=== Begin Enclosure ===

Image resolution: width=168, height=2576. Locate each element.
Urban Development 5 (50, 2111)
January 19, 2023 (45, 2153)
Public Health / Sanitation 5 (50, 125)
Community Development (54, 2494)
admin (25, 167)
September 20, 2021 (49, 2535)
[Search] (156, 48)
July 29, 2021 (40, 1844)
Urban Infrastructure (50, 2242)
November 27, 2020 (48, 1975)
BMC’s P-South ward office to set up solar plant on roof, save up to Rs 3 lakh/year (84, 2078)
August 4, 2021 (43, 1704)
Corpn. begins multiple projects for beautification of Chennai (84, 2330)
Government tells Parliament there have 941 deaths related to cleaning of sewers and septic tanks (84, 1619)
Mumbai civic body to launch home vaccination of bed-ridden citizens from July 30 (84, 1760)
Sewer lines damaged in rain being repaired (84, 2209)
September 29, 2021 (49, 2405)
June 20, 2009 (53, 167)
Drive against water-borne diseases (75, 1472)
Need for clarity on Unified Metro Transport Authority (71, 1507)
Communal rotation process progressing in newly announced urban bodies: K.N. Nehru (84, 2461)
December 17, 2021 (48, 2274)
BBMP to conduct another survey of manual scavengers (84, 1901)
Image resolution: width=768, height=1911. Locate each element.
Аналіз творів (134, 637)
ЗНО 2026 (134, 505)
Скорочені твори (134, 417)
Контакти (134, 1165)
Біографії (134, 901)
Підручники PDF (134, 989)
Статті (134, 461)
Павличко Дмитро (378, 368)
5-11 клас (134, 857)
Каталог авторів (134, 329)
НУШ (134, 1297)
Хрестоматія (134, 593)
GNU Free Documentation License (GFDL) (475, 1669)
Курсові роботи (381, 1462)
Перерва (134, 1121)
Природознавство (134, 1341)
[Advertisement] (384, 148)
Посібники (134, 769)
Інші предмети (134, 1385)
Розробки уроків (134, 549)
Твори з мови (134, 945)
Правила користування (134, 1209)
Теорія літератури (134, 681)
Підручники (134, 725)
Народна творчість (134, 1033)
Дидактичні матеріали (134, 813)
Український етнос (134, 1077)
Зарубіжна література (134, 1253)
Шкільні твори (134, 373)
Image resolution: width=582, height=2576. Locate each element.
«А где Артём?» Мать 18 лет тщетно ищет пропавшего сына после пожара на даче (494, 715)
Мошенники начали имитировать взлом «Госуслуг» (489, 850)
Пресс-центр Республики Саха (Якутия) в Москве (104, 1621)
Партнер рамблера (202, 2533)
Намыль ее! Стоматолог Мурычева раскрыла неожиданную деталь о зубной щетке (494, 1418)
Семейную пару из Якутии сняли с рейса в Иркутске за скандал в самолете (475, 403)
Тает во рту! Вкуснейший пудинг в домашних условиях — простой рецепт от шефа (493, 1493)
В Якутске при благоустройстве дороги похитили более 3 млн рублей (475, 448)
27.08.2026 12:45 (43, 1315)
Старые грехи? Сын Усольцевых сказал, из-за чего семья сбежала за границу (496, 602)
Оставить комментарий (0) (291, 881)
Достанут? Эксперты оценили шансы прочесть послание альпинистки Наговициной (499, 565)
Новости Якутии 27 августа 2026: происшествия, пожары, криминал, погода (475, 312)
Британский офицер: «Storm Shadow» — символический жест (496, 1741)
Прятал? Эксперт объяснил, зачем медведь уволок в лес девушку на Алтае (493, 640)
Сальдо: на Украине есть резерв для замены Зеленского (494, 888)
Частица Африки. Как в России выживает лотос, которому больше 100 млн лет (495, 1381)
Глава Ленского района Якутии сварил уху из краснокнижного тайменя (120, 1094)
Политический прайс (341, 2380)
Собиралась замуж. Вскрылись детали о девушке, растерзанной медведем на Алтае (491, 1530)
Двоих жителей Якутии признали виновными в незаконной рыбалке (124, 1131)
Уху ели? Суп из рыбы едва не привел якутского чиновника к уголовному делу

=== End Enclosure ===

What the exercise asks | Retype the material in full, character for character.

Your response |
Image resolution: width=168, height=2576. Locate each element.
Urban Development 5 (50, 2111)
January 19, 2023 (45, 2153)
Public Health / Sanitation 5 (50, 125)
Community Development (54, 2494)
admin (25, 167)
September 20, 2021 (49, 2535)
[Search] (156, 48)
July 29, 2021 (40, 1844)
Urban Infrastructure (50, 2242)
November 27, 2020 (48, 1975)
BMC’s P-South ward office to set up solar plant on roof, save up to Rs 3 lakh/year (84, 2078)
August 4, 2021 (43, 1704)
Corpn. begins multiple projects for beautification of Chennai (84, 2330)
Government tells Parliament there have 941 deaths related to cleaning of sewers and septic tanks (84, 1619)
Mumbai civic body to launch home vaccination of bed-ridden citizens from July 30 (84, 1760)
Sewer lines damaged in rain being repaired (84, 2209)
September 29, 2021 (49, 2405)
June 20, 2009 (53, 167)
Drive against water-borne diseases (75, 1472)
Need for clarity on Unified Metro Transport Authority (71, 1507)
Communal rotation process progressing in newly announced urban bodies: K.N. Nehru (84, 2461)
December 17, 2021 (48, 2274)
BBMP to conduct another survey of manual scavengers (84, 1901)
Image resolution: width=768, height=1911. Locate each element.
Аналіз творів (134, 637)
ЗНО 2026 (134, 505)
Скорочені твори (134, 417)
Контакти (134, 1165)
Біографії (134, 901)
Підручники PDF (134, 989)
Статті (134, 461)
Павличко Дмитро (378, 368)
5-11 клас (134, 857)
Каталог авторів (134, 329)
НУШ (134, 1297)
Хрестоматія (134, 593)
GNU Free Documentation License (GFDL) (475, 1669)
Курсові роботи (381, 1462)
Перерва (134, 1121)
Природознавство (134, 1341)
[Advertisement] (384, 148)
Посібники (134, 769)
Інші предмети (134, 1385)
Розробки уроків (134, 549)
Твори з мови (134, 945)
Правила користування (134, 1209)
Теорія літератури (134, 681)
Підручники (134, 725)
Народна творчість (134, 1033)
Дидактичні матеріали (134, 813)
Український етнос (134, 1077)
Зарубіжна література (134, 1253)
Шкільні твори (134, 373)
Image resolution: width=582, height=2576. Locate each element.
«А где Артём?» Мать 18 лет тщетно ищет пропавшего сына после пожара на даче (494, 715)
Мошенники начали имитировать взлом «Госуслуг» (489, 850)
Пресс-центр Республики Саха (Якутия) в Москве (104, 1621)
Партнер рамблера (202, 2533)
Намыль ее! Стоматолог Мурычева раскрыла неожиданную деталь о зубной щетке (494, 1418)
Семейную пару из Якутии сняли с рейса в Иркутске за скандал в самолете (475, 403)
Тает во рту! Вкуснейший пудинг в домашних условиях — простой рецепт от шефа (493, 1493)
В Якутске при благоустройстве дороги похитили более 3 млн рублей (475, 448)
27.08.2026 12:45 (43, 1315)
Старые грехи? Сын Усольцевых сказал, из-за чего семья сбежала за границу (496, 602)
Оставить комментарий (0) (291, 881)
Достанут? Эксперты оценили шансы прочесть послание альпинистки Наговициной (499, 565)
Новости Якутии 27 августа 2026: происшествия, пожары, криминал, погода (475, 312)
Британский офицер: «Storm Shadow» — символический жест (496, 1741)
Прятал? Эксперт объяснил, зачем медведь уволок в лес девушку на Алтае (493, 640)
Сальдо: на Украине есть резерв для замены Зеленского (494, 888)
Частица Африки. Как в России выживает лотос, которому больше 100 млн лет (495, 1381)
Глава Ленского района Якутии сварил уху из краснокнижного тайменя (120, 1094)
Политический прайс (341, 2380)
Собиралась замуж. Вскрылись детали о девушке, растерзанной медведем на Алтае (491, 1530)
Двоих жителей Якутии признали виновными в незаконной рыбалке (124, 1131)
Уху ели? Суп из рыбы едва не привел якутского чиновника к уголовному делу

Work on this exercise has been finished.